Born in Blood is a challenging and at times bewildering collection of short stories, some of which can be described as screams of consciousness. In this collection, George never goes for the mundane or the safe ground. His rich, elegant prose and his refusal to shy away from some dark and disturbing imagery and themes will push the reader into the dark and primal regions of their psyche as they make their way through this bloodsoaked collection of stories.
While the stories themselves are not linked they all seem to share a common thread of mental anguish, facing the fears and confronting the past to find in some cases a minute fragment of redemption or at least peace the protagonists within.
Another Nightmare is an excellent example of Lea's use of a scream of consciousness, where the protagonists are trapped within a hellish nightmare, every time he falls asleep, a nightmare that has now started to exist in the waking world. Lea's description of this nightmare and in particular the feelings of the protagonist are utterly captivating; the nightmarish existence is brought to the page with a filthy and gritty realism that will leave the reader feeling genuinely disturbed.

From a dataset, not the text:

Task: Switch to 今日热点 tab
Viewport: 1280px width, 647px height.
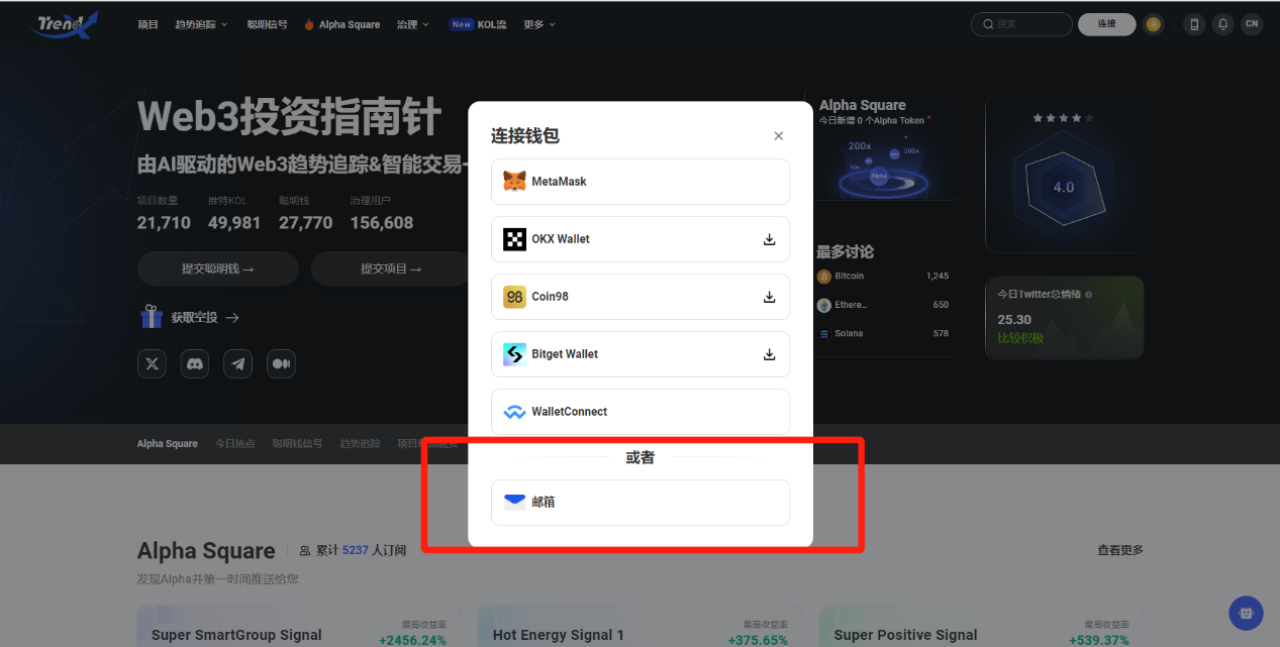Action: tap(235, 443)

A Feast for the Eyes is perhaps the most complete story in the collection with regards to a having a standard narrative structure. This tale of a man confronting the past, his relationship with his father, and the revelation of the monster that his father was, is an excellent and disturbing take on the sins of the father motif. A compelling tale that deals with the impact of one's parents on the psychological well being of a child, it is rich with darkly beautiful prose. The claustrophobic descriptions of the childhood home are an excellent metaphor for the sense of entrapment of your past
Elsewhere in this collection George touches on religious guilt and fervour with Be Well, and with Cains Gospel, a dark Barkeresque tale of a woman fighting against the confines of a mental torture chamber of her own making Lea's graphically gothic portrayal of a dark and dank mental prison are something to behold.

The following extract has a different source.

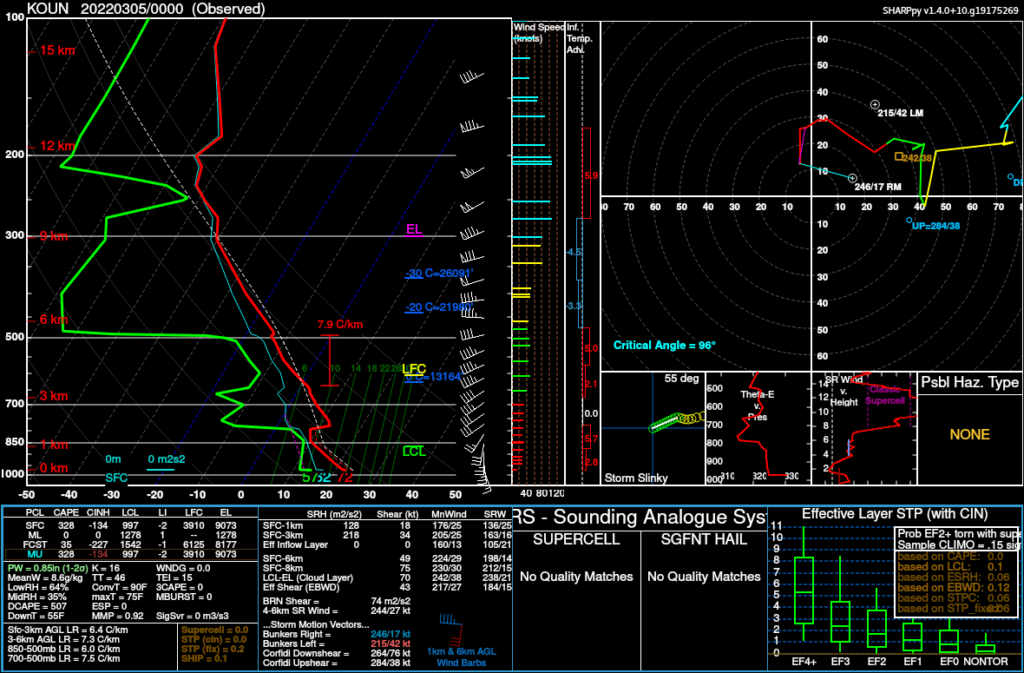
Task: Click the 1km & 6km AGL wind barb legend
Action: click(x=463, y=653)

Born in Blood, as mentioned earlier, is not an easy read, the reader is always kept second guessing as to what is really going on, is this real life or is this fantasy? We are never really party to what is going on, but this never detracts from the power of these stories. The strong themes of entrapment and the confines of suffering from mental health issues are handled with a grotesque, yet sympathetic manner.
The twisted and malformed beauty of Lea's prose shines brightly throughout this collection, with nods to Barker and Z Bright, Born in Blood is a powerhouse of metaphor-filled prose, it will challenge, you, sicken you, and bash your soul its descriptions of mental anguish, but is ultimately a deeply rewarding and accomplished collection.

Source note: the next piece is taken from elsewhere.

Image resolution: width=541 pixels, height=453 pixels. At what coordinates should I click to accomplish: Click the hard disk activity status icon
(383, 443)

Sitting side by side with these stories is a series of stunning portraits from the talented photographer Nick Hardy. These disturbing, highly detailed photographs work withe stories to complement each other. Hardy's excellent use of lighting contrast, low and high key images and wonderful deep texture in each picture could only be achieved by a photographer who is at one with his art.
Born in Blood is an excellent example of a mixed media collection where all the elements of the book work together to create something truly magical. I highly recommend purchasing a copy, and doing so will help to raise money for some very worthy causes.